Three new facilities are scheduled to open this fall

A rendering of the Ward 4 shelter
D.C. government

The District is looking for contractors to provide a full suite of maintenance services for three new family homeless shelters expected to open in Northwest and Southeast this fall. The facilities are part of the District’s plan to close and replace the dilapidated D.C. General shelter in the coming months.

Located in Wards 4, 7, and 8, they will be the first D.C. General replacement shelters to début and will have between 35 and 50 units each. The four remaining replacement shelters are scheduled to open next summer and, in one case, in spring 2020. Those projects are located in Northwest, Northeast, and Southwest. All are on land D.C. owns.

On July 31, the D.C. Department of General Services, which is leading the construction of the new shelters and the demolition of D.C. General, put out a solicitation for “consolidated maintenance services” for the facilities planned at 5505 Fifth St. NW (Ward 4), 5004 D St. SE (Ward 7), and 4225 6th St. SE (Ward 8). The required work ranges from repair, electrical, mechanical services to pest control, snow removal, and landscaping.

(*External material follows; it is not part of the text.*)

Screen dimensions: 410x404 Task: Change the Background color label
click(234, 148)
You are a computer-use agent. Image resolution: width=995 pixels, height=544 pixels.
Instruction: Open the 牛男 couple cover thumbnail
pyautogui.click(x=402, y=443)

Proposals are due on Aug. 20. The District notes in its solicitation that the contract prices will be determined at a later date and it may award multiple facilities to a single contractor. The winning contractors will be required to provide “transition plans” for servicing the sites.

A rendering of the Ward 7 shelter
D.C. government

The D.C. Department of Human Services anticipates that homeless families will live at the facilities from 90 to 120 days each, but some may stay for up to six months, according to answers the District provided to inquiring contractors. The department “will determine the length a families stays on a case by case basis.”

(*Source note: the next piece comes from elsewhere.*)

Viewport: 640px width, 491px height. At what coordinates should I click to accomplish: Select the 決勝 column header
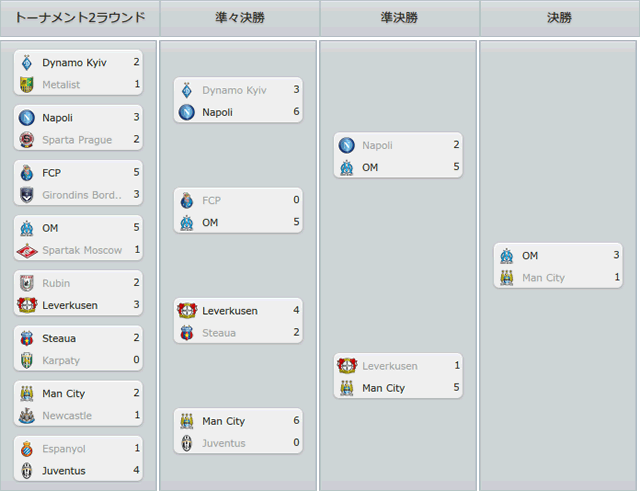pos(560,18)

Mayor Muriel Bowser’s administration hopes to shutter D.C. General before the end of the year. The former hospital can house up to 260 families, although currently fewer than 135 live there after the District stopped placing families at D.C. General on May 15.

The replacement shelters in Wards 7 and 8 have experienced construction delays because of contracting issues, but the administration insists they will open on time. The District is also working to place D.C. General families in private apartments or other accommodations.

A rendering of the Ward 8 shelter
D.C. government

Advocates for the homeless and D.C. councilmembers have recently raised concerns over the timing of the closure and potential environmental hazards on the shelter’s campus. The site includes a vacant building on the grounds of which inspectors discovered significant amounts of lead in July. This building sits only 250 feet away from the main shelter building.

Last week, a majority of the 13-member D.C. Council asked Bowser to pause demolition on the campus while families still reside there. “We simply do not understand the urgency to demolish these buildings and certainly cannot imagine a reason that outweighs the danger to the families living on the D.C. General campus,” they wrote.

Asked why demolition work has to happen before the remaining families are relocated, a member of Bowser’s Cabinet told Curbed DC in a statement last week that officials want to ensure that “we never again use [D.C. General] to warehouse women or families in conditions that are unsafe, unsanitary and undignified.”